▸ Task list:
a: From the passage on weight-sparse transformers, reproduce the stretch from "To address these" through "identification and exploration." word for word.
b: Carry on the passage on weight-sparse transformers from the point where it stops.
(Beginning of Passage for review)
Introduction to Mechanistic Interpretability

Mechanistic interpretability is focused on understanding the internal workings of neural networks. The challenge with contemporary transformers is the complexity and superposed nature of their activations and weights, which often obscure straightforward human comprehension. Existing methods aiming at overcoming superposition successfully produce partially interpretable representations but often reflect chosen abstractions rather than the model's core computations.

To address these challenges, this paper proposes weight-sparse transformers, which replace dense connectivity with a sparse structure that enforces a small number of active weights per neuron. This approach is posited to reduce distributed representations and encourage concept encapsulation in model nodes, thus, simplifying circuit identification and exploration.

Figure 1: An illustration of our overall setup. Weight-sparse models are trained and pruned to task-specific nodes, simplifying interpretability.

Methods: Sparse Training and Pruning

The authors detail their technique for training and isolating circuits in weight-sparse models. These models are created by setting the $L_0$ norm low, ensuring most weights are zero and each neuron engages with minimal connections. By using a novel pruning strategy, nodes not essential for task performance are systematically removed, revealing compact circuits that maintain task performance post-ablation. This approach yields circuits where neuron activations and residual channels correlate with intuitive conceptual representations.
(End of Passage for review)
(Beginning of Listed entries)
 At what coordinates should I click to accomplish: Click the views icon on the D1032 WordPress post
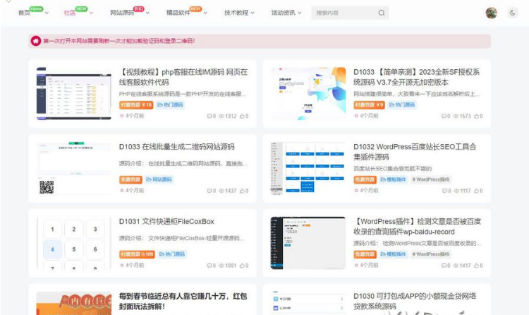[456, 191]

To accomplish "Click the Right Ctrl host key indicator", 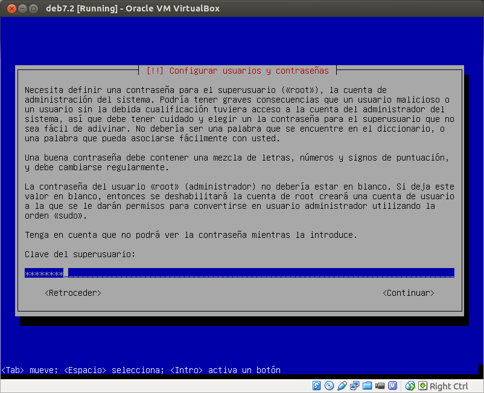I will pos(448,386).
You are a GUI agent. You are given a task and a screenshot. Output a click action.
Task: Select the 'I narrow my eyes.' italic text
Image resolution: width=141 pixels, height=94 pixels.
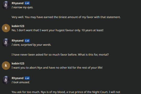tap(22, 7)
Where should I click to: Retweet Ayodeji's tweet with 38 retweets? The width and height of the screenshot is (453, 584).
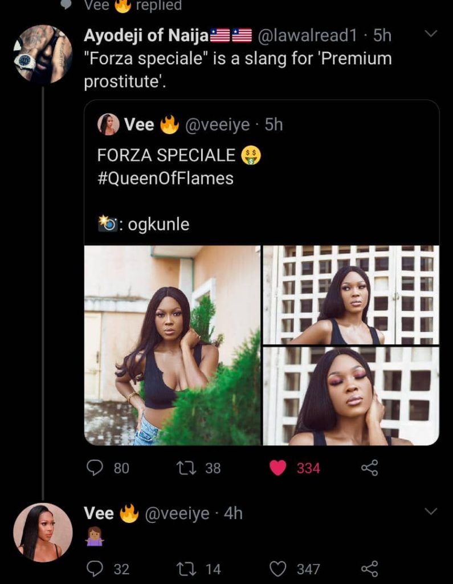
(End of Listed entries)
▸ Outputs for the tasks:
a:
To address these challenges, this paper proposes weight-sparse transformers, which replace dense connectivity with a sparse structure that enforces a small number of active weights per neuron. This approach is posited to reduce distributed representations and encourage concept encapsulation in model nodes, thus, simplifying circuit identification and exploration.

b:
Figure 2: Sparse model circuits are significantly smaller and task-specific compared to dense models, enabling simpler circuit identification at comparable performance losses.

Results: Sparse Models Enable Circuit Simplification

Experiments demonstrate that the sparse models facilitate the discovery and validation of simpler circuits. Comparing dense and sparse models of similar training losses, sparse model circuits are notably more compact, by a factor of 16 on average. Additionally, these sparse circuits are shown to be both necessary and sufficient for task execution, as ablating elements outside these circuits impairs performance further than ablating within the circuit.

Scaling these sparse models improves the capability-interpretability frontier, suggesting that larger sparse models better balance task execution and simplified circuit discovery.

Figure 3: Scaling parameter counts in sparse models improves the capability-interpretability Pareto frontier, demonstrating superior scalability with retained interpretability.

Qualitative Circuit Investigations

Further qualitative examination of task-specific circuits demonstrates mechanistic clarity. In tasks such as closing string detection or counting list nesting depth, sparse circuits are shown to implement intuitive algorithms closely resembling human-understood procedures. These circuits consist of readily interpretable operations within attention layers and MLPs, validated through experimental ablations and observations.

Figure 4: A detailed schematic of a circuit within sparse models for closing string detection, illustrating interpretable node connections and their functional roles.

Bridges: Linking Sparse and Dense Models

Extending sparse training to understand dense models, the paper introduces bridge methods, which couple sparse model activations to dense model counterparts. This integration allows for indirect interpretability methods where sparse models serve as a stand-in to elucidate dense model computations, promising enhanced understanding of existing neural architectures.

Figure 5: Bridging techniques link sparse and dense models, facilitating interpretable perturbations across model architectures.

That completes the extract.